Beijing’s government is cracking down on music festivals
It appears Beijing event promoters are still facing the repercussions of the Shanghai New Years Eve stampede tragedy that sparked governments officials to heavily regulate the city’s live entertainment industry.
Back on the eve of 2015, 36 Shanghai patrons were killed in a stampede accident. Since then, authorities in Beijing have begun to crack down on music festivals and other events to prevent similar situations. The Strawberry Festival, Beijing’s largest outdoor event, was recently declined its permits for the upcoming year for the first time since its commencement six years ago. Meanwhile, other Beijing-based festivals such as MIDI and INTRO have relocated their festivals outside of the city’s confines to avoid any backlash from the government.
In an interview with Vice News, Dr. Willy Lam, professor of China studies at Akita International University in Japan and the adjunct professor at the Chinese University of Hong Kong, explained the root of the problem: “Officials are paranoid about running foul of President Xi and other powerful figures so they don’t take any chances there.”

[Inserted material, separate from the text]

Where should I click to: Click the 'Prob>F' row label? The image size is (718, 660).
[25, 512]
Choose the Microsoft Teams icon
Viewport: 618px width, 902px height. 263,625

With the government’s highest authorities in their backyard, Beijing’s police and other officials do not want to risk losing their jobs and are thus taking all preventative measures to stop something like the Shanghai stampeding from occurring again.
Throughout all of this, festival promoters seem split at the current moment as to the future of Beijing’s live events. Some remain hopeful that the authorities’ apprehension will dissolve as time goes on, while others believe that government will continue to increasing regulation of live events to keep the heat off them and keep Chinese culture safeguarded from Western influence.